### WRITTEN INSTRUCTION A
Pull out every line in the entries that contains the string "field", and copy each such line in full.

Wednesday, July 30, 2008

"Why So Serious?"

Went to the movie yesterday with my grandson--the latest Batman flick, The Dark Knight. It was fun, disturbing, thrilling, and Heath Ledger should get another Oscar for his portrayal of a really evil Joker. I wouldn't mind seeing this one again, it's that good. The top critics are almost unanimous in their praise. Dark. The darkest of the Batman movies. With a magnificent bad guy: The Joker. The Joker is a murderous psychotic, who enjoys killing and sows chaos wherever he goes, all the while behind a hideous clown face. And he's clever: he does have plans (despite his line to Batman at one point, "Do I look like a man with a plan?")--fiendish ones that always result in people dying. He brings out the worst in people. And he relishes it. Whereas Jack Nicholson's Joker of almost 20 years ago was actually amusing at times, it's only accidental when the present manifestation is. He's a killer.

### EXERCISE MATERIALS
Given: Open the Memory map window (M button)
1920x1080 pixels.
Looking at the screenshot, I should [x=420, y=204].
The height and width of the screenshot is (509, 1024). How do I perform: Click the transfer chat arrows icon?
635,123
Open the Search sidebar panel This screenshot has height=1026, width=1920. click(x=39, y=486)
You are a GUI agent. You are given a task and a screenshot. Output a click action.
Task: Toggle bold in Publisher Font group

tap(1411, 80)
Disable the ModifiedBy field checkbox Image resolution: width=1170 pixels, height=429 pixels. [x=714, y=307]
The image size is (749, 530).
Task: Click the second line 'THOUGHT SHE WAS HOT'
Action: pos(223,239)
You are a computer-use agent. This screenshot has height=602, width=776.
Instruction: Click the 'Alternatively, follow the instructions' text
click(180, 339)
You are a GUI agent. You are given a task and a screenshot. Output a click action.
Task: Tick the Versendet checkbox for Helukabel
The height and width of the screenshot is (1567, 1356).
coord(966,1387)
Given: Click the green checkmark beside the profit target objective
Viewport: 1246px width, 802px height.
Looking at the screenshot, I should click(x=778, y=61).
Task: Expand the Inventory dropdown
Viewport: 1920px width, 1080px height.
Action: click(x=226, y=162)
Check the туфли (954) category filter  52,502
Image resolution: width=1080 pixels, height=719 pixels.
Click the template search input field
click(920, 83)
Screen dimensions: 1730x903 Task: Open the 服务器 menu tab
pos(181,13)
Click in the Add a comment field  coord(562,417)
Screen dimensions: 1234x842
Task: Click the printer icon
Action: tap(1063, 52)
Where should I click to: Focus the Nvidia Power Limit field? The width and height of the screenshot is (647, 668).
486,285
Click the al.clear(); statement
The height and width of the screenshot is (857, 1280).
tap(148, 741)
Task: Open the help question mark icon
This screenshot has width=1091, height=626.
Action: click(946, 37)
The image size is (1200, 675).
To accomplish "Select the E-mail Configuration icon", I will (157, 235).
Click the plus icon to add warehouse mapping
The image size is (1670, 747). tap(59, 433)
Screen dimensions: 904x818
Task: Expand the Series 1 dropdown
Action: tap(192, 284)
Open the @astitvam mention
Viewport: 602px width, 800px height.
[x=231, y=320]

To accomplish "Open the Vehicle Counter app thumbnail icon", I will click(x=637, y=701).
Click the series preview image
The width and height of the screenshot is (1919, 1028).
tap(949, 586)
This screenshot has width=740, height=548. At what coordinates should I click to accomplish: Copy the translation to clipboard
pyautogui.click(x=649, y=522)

### WRITTEN INSTRUCTION B
How would you translate this sentence from the movie review into Spanish: "The top critics are almost unanimous in their praise."?

### PROBLEM SOLUTION A
Disable the ModifiedBy field checkbox Image resolution: width=1170 pixels, height=429 pixels. [x=714, y=307]
Click the template search input field
Click in the Add a comment field  coord(562,417)
Where should I click to: Focus the Nvidia Power Limit field? The width and height of the screenshot is (647, 668).

### PROBLEM SOLUTION B
Los principales críticos son casi unánimes en sus elogios.